I’m oh-for-three. Not great stats for the opener of steelhead season conference play. In a not-so-funny coincidence, I listened to a guy telling me just last week he’d lost four steelhead in a row. I don’t know what’s going on, he said. I told him I’d endured a similar spell of not getting fish to the bank and this too shall pass. Or maybe I said keep your rod tip or your chin up or something. I don’t know. I said some words, anyway, meant to be consoling and had genuine sympathy for the guy. Mostly I was glad it wasn’t me.
O, man. This first fish of the season. Or first hooked fish, my lawyer points out I should say. There was a real slight, te-e-e-entative pause in the drift but I go ahead and uncork my standard overaggressive hookset. As a holdover from my last bout of losing fish, I don’t mess around with pitter-pat hook sets. I mean, I swivel the hips and lean into it. If that’s a steelhead mouth down there it’s either going to need Novocaine or whatever it is you put on ropeburn after a leader gets whisked through your lips. Related to me losing fish? Perhaps.
But I lay into it and nothing. Dang it all to tarnation, snagged on the bottom. Only. Wait. Why is the bottom moving?
Yesyesyes. A fish of a thousand casts yes. This movement chugs up toward the head of the pool about the speed of an old cement truck in compound low while I calmly poop my waders with excitement and get into battle stations, backing out from deep water for freedom of leg movment to unleash some Fred Astaire footwork if need be. Quick systems check on line tension, angle of the rod, back the drag off just a click. Check, check, check. The fish shifts into second gear nearing the head of the pool, taking 8.475 inches of extra line through my index finger which leaves 6 feet, 2.325 inches left before we’re on the reel.
I’m curious what this fish is going to do. It’s going to be good whatever it is and I can’t wait.

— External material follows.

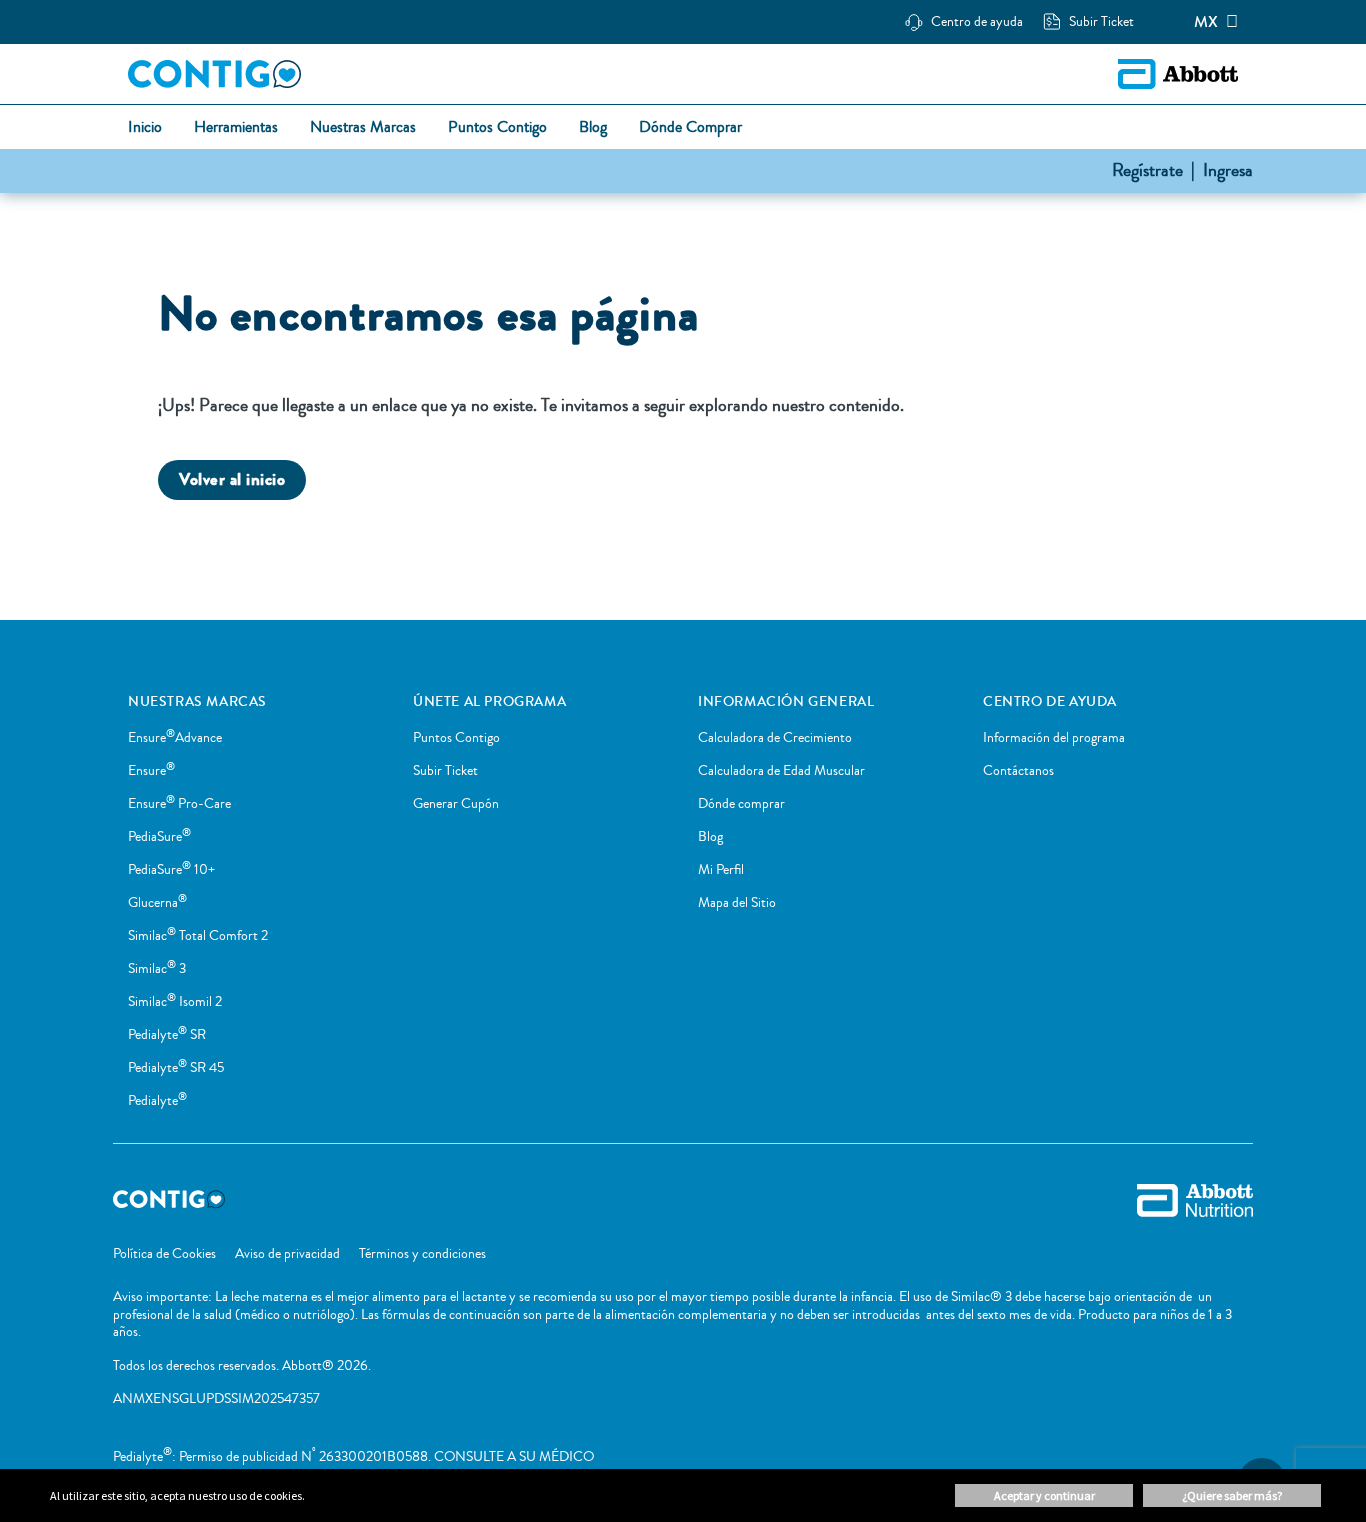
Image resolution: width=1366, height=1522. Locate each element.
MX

Hey, lay your corneas and earlobes on this clip from our Winding Waters Music For Wild Places pals Ross Holmes and Matt Menefee of Chessboxer. These two mustered the Salmon River itself into singing along a couple summers ago floating with us and here they are on Conan, playing with Warren Haynes. I’m not sure what’s more tremendous, that hat Ross is wearing or his fiddle skills. I guess the fiddling. And Menefee could probably win a trophy with that beard, but I’m sure he can with the banjo. Escucha to this.
So there we were. The line just went slack and I lost that cement truck fish. Then I hooked another one and it came up thrashing like a scene from Jaws and I was like, “You’re gonna need a bigger . . . awwww.” So that one got off too and then … you know, it’s hard enough to hook these things, then there they go getting off. I mean, really. Where do they get off getting off?
Driving home after deciding f[orget] this, I passed one of our guides Cam Scott and his spiritual and menu advisor Renee. We traded chit chat. He asked how I did. I told him. I asked how he did and he said either, ‘Real good,’ or ‘fantabulous,’ or – I really couldn’t anything except the sound of an underwater cement truck busy haunting me.
So, right. Steelhead fishing. Tight lines or whatever. See you out there. I’ll be the guy screeching and having my hair turn instantly white if I lose another steelhead.